Online Conformal Selection with Accept-to-Reject Changes
This work addresses a limitation in online conformal selection for applications like drug discovery where decisions must be irreversible, offering a method with theoretical guarantees and improved performance.
The paper tackles the problem of online candidate selection with irreversible decisions, such as in drug discovery, by proposing OCS-ARC, a method that extends conformal selection to allow reconsideration of non-selected candidates while ensuring irreversible selection. It theoretically guarantees false discovery rate control at or below the nominal level and shows significant improvement in selection power over baselines in experiments.

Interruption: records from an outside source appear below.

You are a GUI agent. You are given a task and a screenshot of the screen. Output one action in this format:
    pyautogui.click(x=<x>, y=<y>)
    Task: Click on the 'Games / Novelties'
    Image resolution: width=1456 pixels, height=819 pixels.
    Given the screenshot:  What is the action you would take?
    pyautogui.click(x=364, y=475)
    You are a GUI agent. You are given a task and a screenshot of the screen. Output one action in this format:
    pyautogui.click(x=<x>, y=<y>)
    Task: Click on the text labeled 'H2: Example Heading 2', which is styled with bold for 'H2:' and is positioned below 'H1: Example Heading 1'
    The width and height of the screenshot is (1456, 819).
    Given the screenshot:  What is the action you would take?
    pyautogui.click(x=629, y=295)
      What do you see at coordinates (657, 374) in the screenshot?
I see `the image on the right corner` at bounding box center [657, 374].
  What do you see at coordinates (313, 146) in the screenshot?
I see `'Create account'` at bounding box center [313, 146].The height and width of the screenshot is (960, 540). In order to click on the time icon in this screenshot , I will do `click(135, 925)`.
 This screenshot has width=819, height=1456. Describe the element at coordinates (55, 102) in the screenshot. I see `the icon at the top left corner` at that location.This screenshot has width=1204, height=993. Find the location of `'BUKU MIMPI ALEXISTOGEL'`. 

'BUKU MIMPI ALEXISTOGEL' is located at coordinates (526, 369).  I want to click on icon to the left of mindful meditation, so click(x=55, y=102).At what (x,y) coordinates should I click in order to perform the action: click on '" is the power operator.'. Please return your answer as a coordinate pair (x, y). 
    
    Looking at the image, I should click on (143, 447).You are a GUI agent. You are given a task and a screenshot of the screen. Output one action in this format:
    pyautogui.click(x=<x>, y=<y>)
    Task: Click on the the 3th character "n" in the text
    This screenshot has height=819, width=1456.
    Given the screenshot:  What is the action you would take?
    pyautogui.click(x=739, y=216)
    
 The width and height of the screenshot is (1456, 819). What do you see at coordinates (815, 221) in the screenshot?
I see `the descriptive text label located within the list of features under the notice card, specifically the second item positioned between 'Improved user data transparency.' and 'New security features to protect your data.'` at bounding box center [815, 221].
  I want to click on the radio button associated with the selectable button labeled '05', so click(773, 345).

Selecting a subset of promising candidates from a large pool is crucial across various scientific and real-world applications. Conformal selection offers a distribution-free and model-agnostic framework for candidate selection with uncertainty quantification. While effective in offline settings, its application to online scenarios, where data arrives sequentially, poses challenges. Notably, conformal selection permits the deselection of previously selected candidates, which is incompatible with applications requiring irreversible selection decisions. This limitation is particularly evident in resource-intensive sequential processes, such as drug discovery, where advancing a compound to subsequent stages renders reversal impractical. To address this issue, we extend conformal selection to an online Accept-to-Reject Changes (ARC) procedure: non-selected data points can be reconsidered for selection later, and once a candidate is selected, the decision is irreversible. Specifically, we propose a novel conformal selection method, Online Conformal Selection with Accept-to-Reject Changes (dubbed OCS-ARC), which incorporates online Benjamini-Hochberg procedure into the candidate selection process. We provide theoretical guarantees that OCS-ARC controls the false discovery rate (FDR) at or below the nominal level at any timestep under both i.i.d. and exchangeable data assumptions. Additionally, we theoretically show that our approach naturally extends to multivariate response settings. Extensive experiments on synthetic and real-world datasets demonstrate that OCS-ARC significantly improves selection power over the baseline while maintaining valid FDR control across all examined timesteps.